As a leader in today’s complex world, the demands are plentiful. The hours are long. The days and nights run together. The competitive landscape and fast-pace of change require unrelenting focus.

With global workforces and round-the-clock production environments, availability 24/7 is the name of the game. Add personal responsibilities and you have a recipe for running on empty or burning-out if you are not pro-active with energizing tactics. How can you be proactive?

Energizing Begins with Identifying Your Needs

Pro-activity begins with knowing what you need and why to maintain your energy reserves day in and day out. To that end, a good use of time is an energy assessment.

The assessment begins by identifying your needs in each of the four sources of being energized. According to Dr Edy Greenblatt, those four sources include physical (body), cognitive (mind), psychological (emotional) and social (spiritual). Your list does not need to be exhaustive, but it should include at least 2 – 4 needs in each of the four sources.

For example, your “energizing” list may look like this:

  • Physical: sleeping, drinking water, eating healthy food, exercising
  • Cognitive: practicing meditation, reading
  • Psychological: being appreciated, spending time in nature,
    puttering around the house
  • Social: having alone time, engaging with others, attending a concert / theater event
     

Energizing Comes About By Getting Specific

Once the list is complete, create a table with four rows:

  1. What is my need?
  2. What can’t I be when I don’t get enough of that need?
  3. What is enough of that need?
  4. How long does enough last for?
     

Answer each of those questions for your needs. This assessment is meant to be a quick check-in, not a laborious effort. It is also intended to be realistic versus optimal. What is the minimum required to keep your energy tanks recharged? Your batteries don’t have to be fully charged (aka optimal or recommended). They simply have to be charged according to your answers to questions 4 and 5.

An illustration might be helpful.

  1. Need = water
  2. Without it, we are not hydrated.

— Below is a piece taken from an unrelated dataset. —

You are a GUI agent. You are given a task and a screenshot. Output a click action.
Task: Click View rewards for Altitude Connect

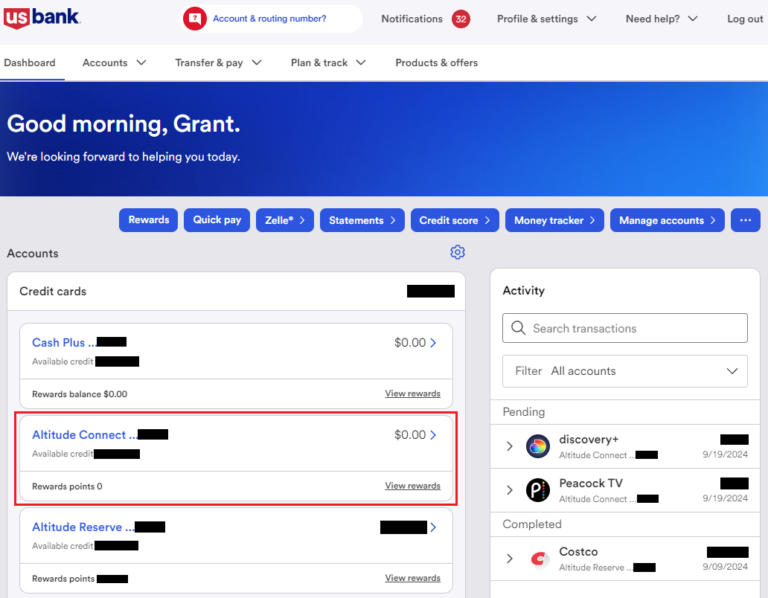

Our body fluids are not properly balanced. Our muscles can become fatigued, and our skin is dry.
  3. Minimum of three 8-ounce glasses. In addition, an emphasis is put on fruits and vegetables for their water content as well as any other sources of healthy fluid intake.
  4. One day
     

Energizing Takes Hold By Acting on What You Need

When this “energizing” assessment is complete, you will have information to prioritize activities and experience that restore your energy levels. Maybe you’ll add a 15-minute walk to your schedule each day, buy a ticket to the theater each quarter or read a book for 30 minutes before bed. Whatever you choose, the point is to be a leader who knows the importance of energy management for strength and resilience.